After spending a large portion of this semester discussing, analyzing, and creating annotations in my Doing Things with Novels course, I approached this assignment with a developed understanding of the approaches to scholarly marginalia that I have most benefitted from as both a reader and as a producer. As I worked through Laurence Scott’s The Four-Dimensional Human: Ways of Being in the Digital World, I sought to provide examples of my typical approach to annotation and its focus on the creation of connections and the expansion of the text’s scope through the inclusion of relevant resources and references to theoretical approaches through which the reader might reinterpret their reading of the annotated text.
My first annotation responded to Scott’s statement:
“Increasingly, the moments of our lives audition for digitisation. A view from the window, a meeting with friends, a thought, an instance of leisure or exasperation – they are all candidates, contestants even, for a dimensional upgrade.”
My annotation:
I’m reminded of Byung-Chul Han’s recent work Non-things: Upheaval in the Lifeworld (2022), specifically his discussions regarding the notion of se produire, or to “play to the gallery” in relation to the production of digital identity through the production and staging of information online (14). He goes on to suggest that “digital images transform the world into available information,” intensifying the production of a world enframed purely through curated imagery and amplifying a sense of the Baudrillardian hyperreal. Not the most novel of thoughts but I love Han’s text because his approach can get a little woo-woo at times with statements like, “The decorative and the ornamental are characteristic of things. They are life’s way of telling us that life is about more than mere functioning. In the baroque age, the ornamental was theatrum dei, the theater of the gods. If we submit life fully to functionality and information, we drive the divine out of life. The smartphone is the symbol of our time… it is not embellished in any way” (23). I imagine his work would be a fun read if one was looking to develop a comparative analysis between a theoretical thinker broaching similar subject matter and Scott’s work in Four-Dimensional Human.

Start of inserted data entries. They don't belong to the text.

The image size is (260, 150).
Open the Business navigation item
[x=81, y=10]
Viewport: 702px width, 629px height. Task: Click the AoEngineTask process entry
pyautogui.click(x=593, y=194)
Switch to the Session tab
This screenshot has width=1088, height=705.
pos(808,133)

My intention with this annotation was to create connections for the reader and to expand their scope of inquiry as they scrutinize this pivotal point in Scott’s piece. Ideally, by pointing them to texts, concepts, and quotes that allowed me to create connections between Scott’s piece and the greater conversations dealing with technology, the production of identity, and time-and-space as impacted by both the digital and capital, it will encourage them to explore, respond, and even disagree with my connections. Any of these would be a fantastic result, as long as it triggers some exploration of the text through searching outside of the text.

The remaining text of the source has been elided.